*About this task*. Only the words of the entries are wanted, repeated exactly and without images.

_ _ _ _

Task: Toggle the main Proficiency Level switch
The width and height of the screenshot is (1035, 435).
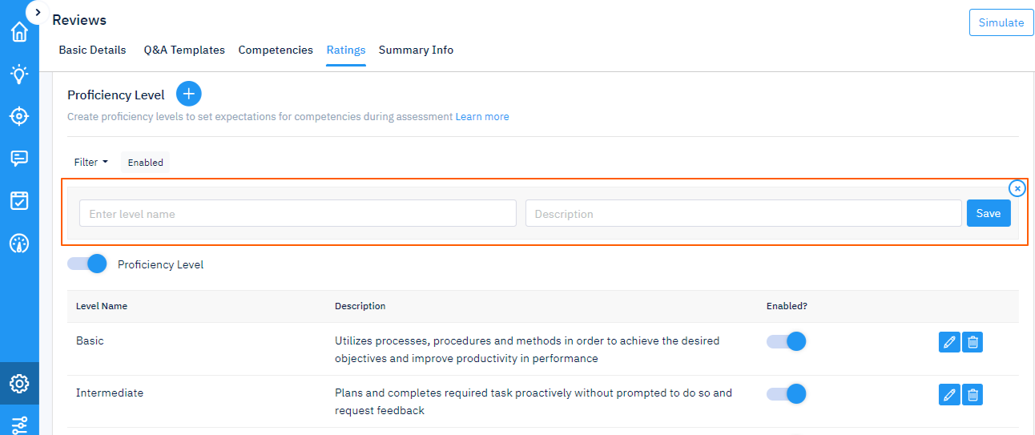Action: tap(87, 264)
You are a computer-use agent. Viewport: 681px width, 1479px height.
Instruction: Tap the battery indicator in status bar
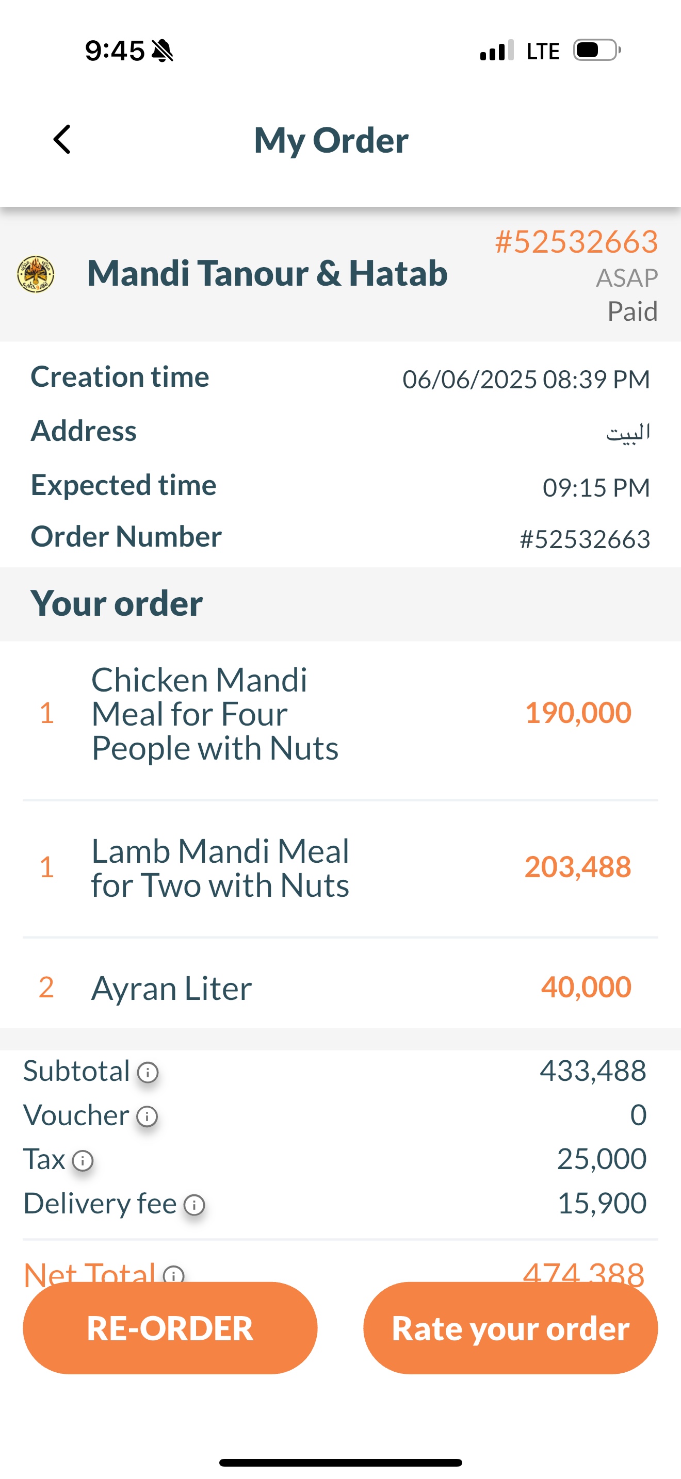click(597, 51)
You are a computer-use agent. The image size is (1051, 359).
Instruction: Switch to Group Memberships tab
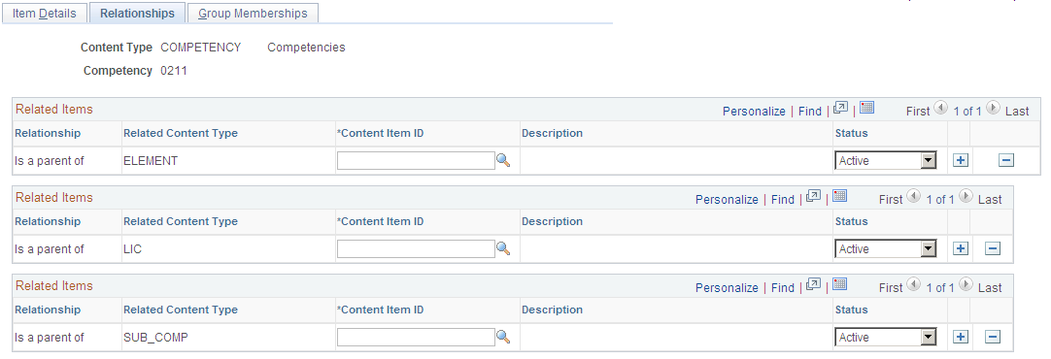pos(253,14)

_ _ _ _

*Result*.
Task: Toggle the main Proficiency Level switch
The width and height of the screenshot is (1035, 435).
Action: tap(87, 264)
You are a computer-use agent. Viewport: 681px width, 1479px height.
Instruction: Tap the battery indicator in status bar
click(597, 51)
You are a computer-use agent. The image size is (1051, 359).
Instruction: Switch to Group Memberships tab
pos(253,14)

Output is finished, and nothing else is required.